▶ _Instructions for the task_
Filter the listing below, keeping every line that contains the word "blank".

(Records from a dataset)
########

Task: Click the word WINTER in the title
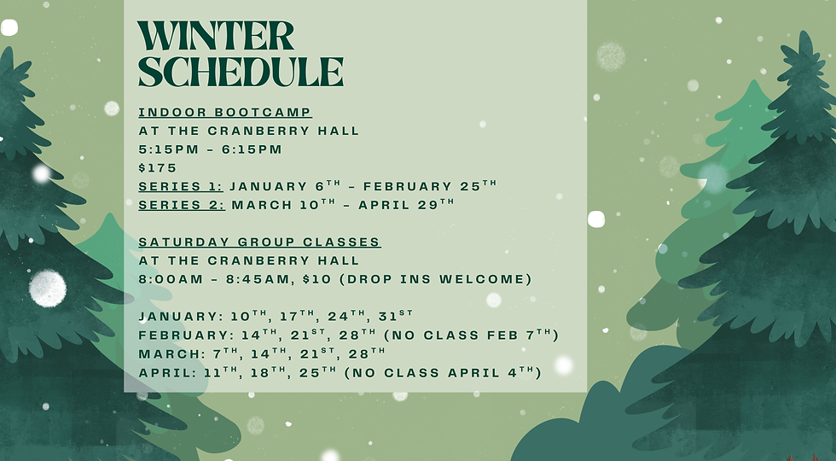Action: tap(216, 37)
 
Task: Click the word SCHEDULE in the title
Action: tap(241, 73)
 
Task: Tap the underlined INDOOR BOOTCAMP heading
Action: tap(225, 112)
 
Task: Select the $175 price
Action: tap(158, 167)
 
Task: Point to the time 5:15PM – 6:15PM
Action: tap(210, 149)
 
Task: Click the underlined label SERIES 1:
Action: tap(181, 186)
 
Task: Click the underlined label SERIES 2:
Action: tap(182, 205)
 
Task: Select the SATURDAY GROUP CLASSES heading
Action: tap(259, 242)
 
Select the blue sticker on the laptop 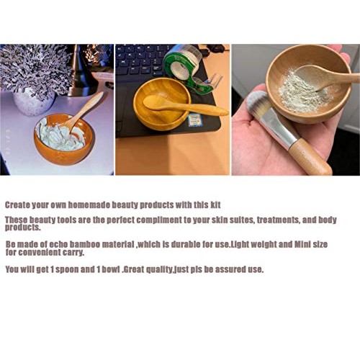pos(195,120)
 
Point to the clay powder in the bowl pos(302,90)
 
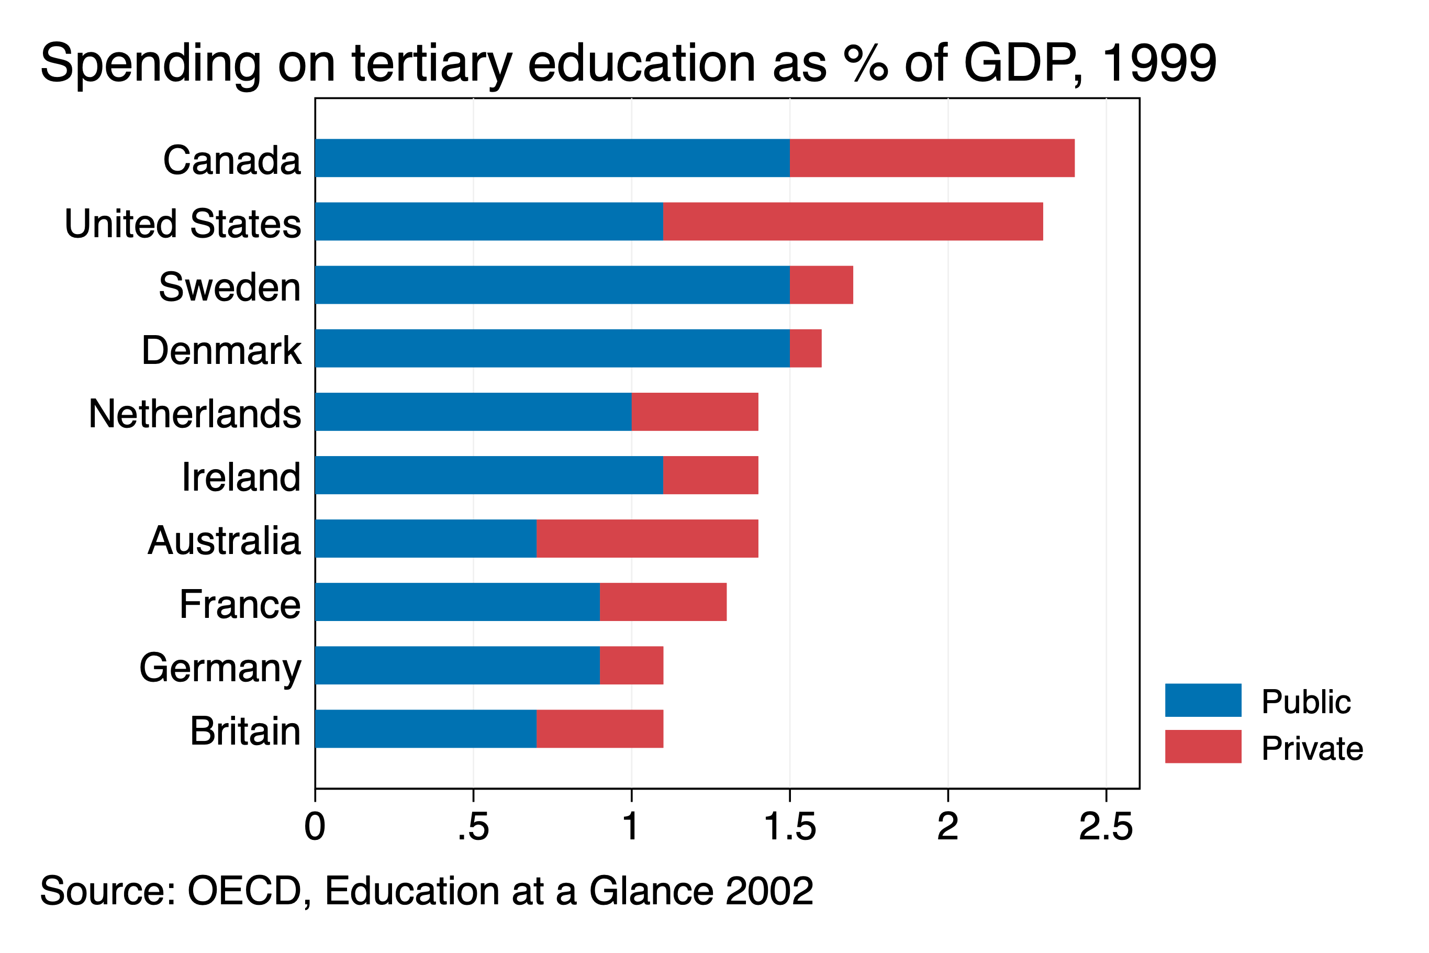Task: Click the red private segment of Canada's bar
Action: [x=932, y=158]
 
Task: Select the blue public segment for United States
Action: [x=489, y=221]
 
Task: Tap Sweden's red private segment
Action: [x=821, y=284]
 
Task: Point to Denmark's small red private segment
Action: [x=806, y=348]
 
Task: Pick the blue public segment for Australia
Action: [x=426, y=538]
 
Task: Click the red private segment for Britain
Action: [x=600, y=729]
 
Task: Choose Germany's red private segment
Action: [x=631, y=665]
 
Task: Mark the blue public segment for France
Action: [x=457, y=602]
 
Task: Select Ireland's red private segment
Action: [x=710, y=475]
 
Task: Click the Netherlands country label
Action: [x=194, y=414]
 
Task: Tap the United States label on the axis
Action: [x=182, y=224]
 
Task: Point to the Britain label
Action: [x=245, y=730]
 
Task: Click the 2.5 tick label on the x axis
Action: [x=1106, y=827]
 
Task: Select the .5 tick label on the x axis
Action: [x=473, y=827]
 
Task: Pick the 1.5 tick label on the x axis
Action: [x=789, y=827]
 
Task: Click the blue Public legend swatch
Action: [x=1203, y=700]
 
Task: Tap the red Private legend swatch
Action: [x=1203, y=746]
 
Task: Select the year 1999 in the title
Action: [x=1158, y=63]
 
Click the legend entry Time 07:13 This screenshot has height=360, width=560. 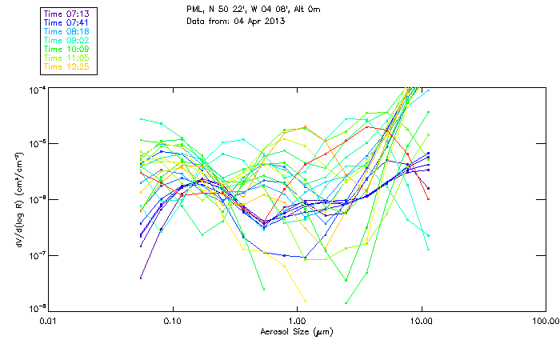(x=66, y=14)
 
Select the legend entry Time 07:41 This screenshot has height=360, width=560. (x=66, y=22)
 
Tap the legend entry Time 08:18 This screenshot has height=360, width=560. (x=66, y=31)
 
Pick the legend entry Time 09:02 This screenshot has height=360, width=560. (x=66, y=40)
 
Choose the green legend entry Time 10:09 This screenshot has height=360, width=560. (x=66, y=49)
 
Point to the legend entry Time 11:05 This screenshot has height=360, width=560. (x=66, y=58)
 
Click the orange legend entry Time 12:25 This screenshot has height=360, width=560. (x=66, y=66)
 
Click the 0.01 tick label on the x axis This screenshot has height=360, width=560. (x=48, y=321)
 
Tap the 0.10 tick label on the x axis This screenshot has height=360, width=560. (x=173, y=321)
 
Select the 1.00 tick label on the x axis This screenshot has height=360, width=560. (x=297, y=321)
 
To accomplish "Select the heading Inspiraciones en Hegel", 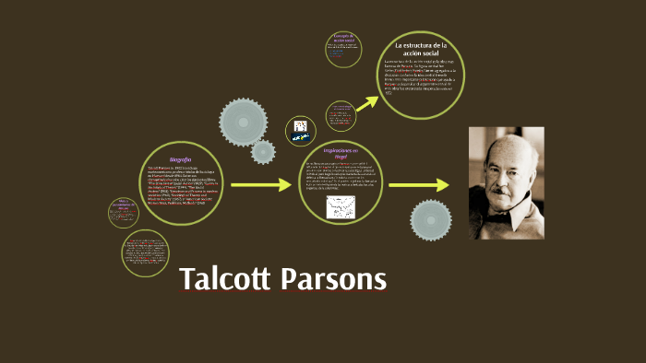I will click(x=339, y=153).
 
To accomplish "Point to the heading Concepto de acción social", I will click(x=344, y=38).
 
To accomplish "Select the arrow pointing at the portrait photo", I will click(x=430, y=185).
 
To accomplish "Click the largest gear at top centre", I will click(x=245, y=122).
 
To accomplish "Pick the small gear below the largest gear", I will click(x=263, y=152).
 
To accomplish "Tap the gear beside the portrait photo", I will click(x=431, y=220).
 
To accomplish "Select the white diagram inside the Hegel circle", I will click(x=341, y=207).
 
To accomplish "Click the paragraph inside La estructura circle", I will click(x=420, y=77).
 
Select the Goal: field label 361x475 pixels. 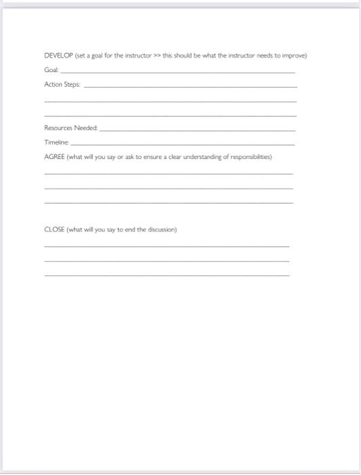click(x=52, y=70)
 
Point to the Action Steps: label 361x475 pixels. click(x=62, y=85)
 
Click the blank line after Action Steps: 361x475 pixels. click(x=190, y=87)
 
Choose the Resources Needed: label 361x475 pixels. click(x=71, y=128)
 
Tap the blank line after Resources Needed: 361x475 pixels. click(x=197, y=130)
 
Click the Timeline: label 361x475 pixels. click(x=56, y=142)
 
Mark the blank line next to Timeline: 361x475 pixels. click(x=183, y=145)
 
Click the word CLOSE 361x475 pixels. click(x=54, y=229)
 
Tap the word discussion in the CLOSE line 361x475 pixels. click(x=161, y=229)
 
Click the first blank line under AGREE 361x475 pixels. click(x=169, y=174)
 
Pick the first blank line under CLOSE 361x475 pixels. click(x=167, y=246)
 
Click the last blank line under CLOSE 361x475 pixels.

########

▶ _Exercise response_
Click the blank line after Action Steps: 361x475 pixels. click(x=190, y=87)
Tap the blank line after Resources Needed: 361x475 pixels. click(x=197, y=130)
Mark the blank line next to Timeline: 361x475 pixels. click(x=183, y=145)
Click the first blank line under AGREE 361x475 pixels. click(x=169, y=174)
Pick the first blank line under CLOSE 361x475 pixels. click(x=167, y=246)
Click the last blank line under CLOSE 361x475 pixels.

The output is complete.